This task is based on the well known Wechsler Memory Scale –Revised Logical Memory task  but modified with new stories to reduce practice effects and to accommodate a repeated measure design. The modified version has been shown to have good test, re-test reliability and validity with regard to healthy and memory impaired populations [54-57]. Participants listened to two brief narratives (stories) and were asked to recall as much as possible immediately after hearing each story and following a 20-minute delay. Total words recalled for both stories at the delay were analyzed.
Verbal fluency has been shown to change with manipulation of testosterone levels [36, 58]. Participants were asked to verbally generate as many words beginning with a particular letter (e.g. P) within a 60 second period . The task is very reliable and has been shown to be valid at detecting brain dysfunction, impairment, damage and dementia (See Lezak (1995) and Spreen and Strauss (1991) for an extensive review [59, 60]). Two trials were administered with two different letters.

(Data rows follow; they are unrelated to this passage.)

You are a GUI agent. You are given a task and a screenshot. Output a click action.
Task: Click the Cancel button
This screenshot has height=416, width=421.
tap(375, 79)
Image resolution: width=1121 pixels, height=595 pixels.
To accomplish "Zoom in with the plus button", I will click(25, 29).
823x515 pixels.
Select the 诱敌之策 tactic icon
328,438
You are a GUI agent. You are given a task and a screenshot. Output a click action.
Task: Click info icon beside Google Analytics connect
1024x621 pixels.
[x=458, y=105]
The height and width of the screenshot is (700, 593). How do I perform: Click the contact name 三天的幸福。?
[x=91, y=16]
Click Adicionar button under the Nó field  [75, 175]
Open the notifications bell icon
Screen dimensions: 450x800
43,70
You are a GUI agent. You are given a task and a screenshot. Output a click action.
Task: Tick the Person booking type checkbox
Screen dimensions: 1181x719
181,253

The total number of words generated was recorded for each letter and summed and analyzed.
The Stroop task is very reliable and has been shown to be valid at detecting brain dysfunction and frontal lobe impairment (See Lezak (1995) and Spreen and Strauss (1991) for an extensive review [59, 60]) and has been shown to change with testosterone manipulation [58, 61]. Participants read 100 color words (red, green, blue), followed by identification of color blocks followed by reading the color of the ink and ignoring the word (e.g., the word ‘blue’ printed in green letters). Time to complete the task was recorded as well as errors and time was analyzed.
This task is based on the Subject Ordered Pointing Task (SOPT) by Petrides (1982) and measures working memory. The task has been shown to be reliable and valid with older adults [63, 64] and sensitive to changes in testosterone levels in men . The participant is shown a grid array of 10, 12 or 16 abstract designs and they must choose a new design with each refresh of the screen. Total correct designs, and errors across all trials were recorded and total errors were analyzed.
The POMS is a widely used and well validated mood instrument that assesses current mood state within weeks . Participants responses were recorded and scored according to the manual directions and T scores were generated with comparisons to the manual sample of healthy outpatients. T scores were used in the analysis.
Participants were given a visual analogue scale of mood items that included irritability, tension, depression, and moodiness. This collection of mood descriptors has been shown to be sensitive to mood changes in women who suffer from premenstrual dysphoric disorder [66, 67] and VAS scales in general have been shown to be a reliable and valid measure of mood state [68, 69]. The distance between none and the marker is measured in millimeters and this number was analyzed.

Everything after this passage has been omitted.